Tuesday, May 31, 2011

tomorrow

ten days until i make some lifelong promises.

five years since the day my life went down a different road.

people die and are born, make differences and grow old, stay young.  the world never stops, not ever.

Wednesday, May 25, 2011

five years.

so it's still true.

five years
and you're still gone
and it's still true
that you always will be.

i will never stop trying to wish you back to life.

anxiety

If I am being rational, I will admit that there is a numbered list of things I have to do, and that I can, reasonably, accomplish them all.

I am frustrated by my anxiety.  It overwhelms.  It renders me useless.

The solution to having "too much to do" is neither to try to do all of them at once, nor the other option: curling into a ball in my bed and doing none of them.

I feel unproductive.  Guilty.  Absent-minded.  Nauseated.

When will it be July?  When can we get into our little car and drivedrivedrivedrive until we reach the shores of the other side of our country?  When can I eat an ice cream cone at a gas station in the middle of the prairies and think about how my life contrasts with the life I'm living now?

Things pile up.

Tuesday, May 24, 2011

the world is home to many distinct beauties.

This weekend was spent in the wilderness, where my heart so longed to go.  We hiked past creeks through the mist, hoods up, droplets forming on the tips of our noses.  The mountains were snug with clouds so low I thought we were a part of them, perhaps.

When I returned to the city, I discovered the smell of wet pavement outside and fresh laundry hanging all over the house to dry indoors.

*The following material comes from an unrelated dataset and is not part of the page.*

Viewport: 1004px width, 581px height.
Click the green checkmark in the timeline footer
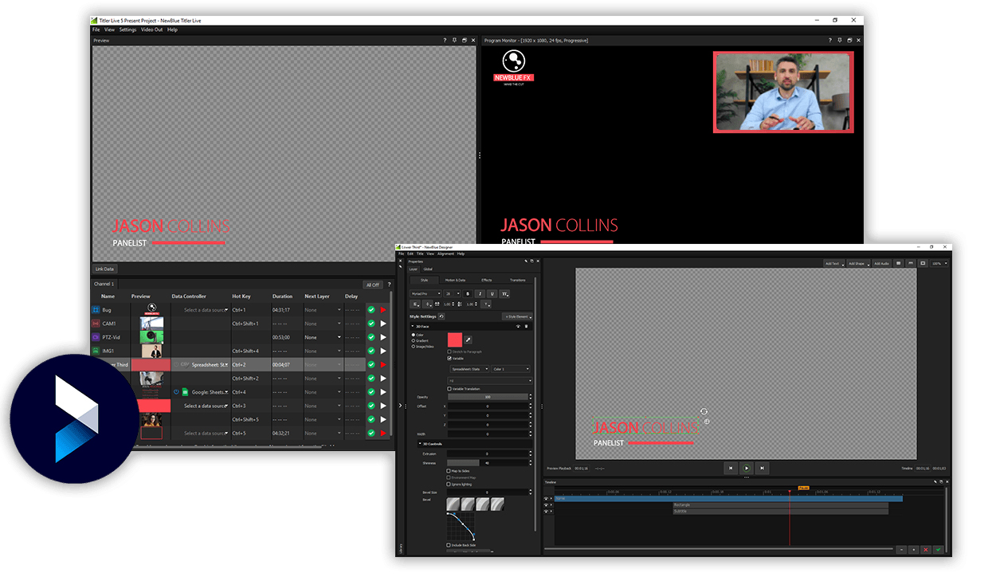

And the best two things of all: the apple tree in the backyard had burst into full, white, radiant bloom, and my love was there to say, "welcome home."

Friday, May 13, 2011

the house at night

our house is like a ship
it creaks, groans, climbs
swells, is beaten
by wind, feels small

and i am small
within it
my ear to the wall
bare feet to the wooden floor

so this is what it's like
to be travelling
to a distant country

to imagine a morning
somewhere farther
across calmer seas

Monday, May 9, 2011

backyard

just in from the summer's first campfire:
hair smells like smoke, eyes burning slightly,
belly full of smokies and beer.

this is first of many sweet days
of convening outside with my love
and my friends

laughing at each others' jokes,
sharing micro-brews and mustard,
watching the dog run around the yard.

this will be a most wonderful summer.

Friday, May 6, 2011

happy morning

new buds on my backyard apple tree
make this morning with coffee in a green cup
happier still.

Tuesday, May 3, 2011

birthday

another year.

- troves of gardening supplies to nurture infant plants into edible adults
- american micro-brewed beers to drink around a campfire
- a bohemian-looking bag to put too many things in
- rain barrels and composters to make my yard look more like a hippie-haven than it already does.

i am feeling strangely melancholic (and have been all day) but i don't equate it to birthdays.  i know i've accomplished much.  i like the person i've become.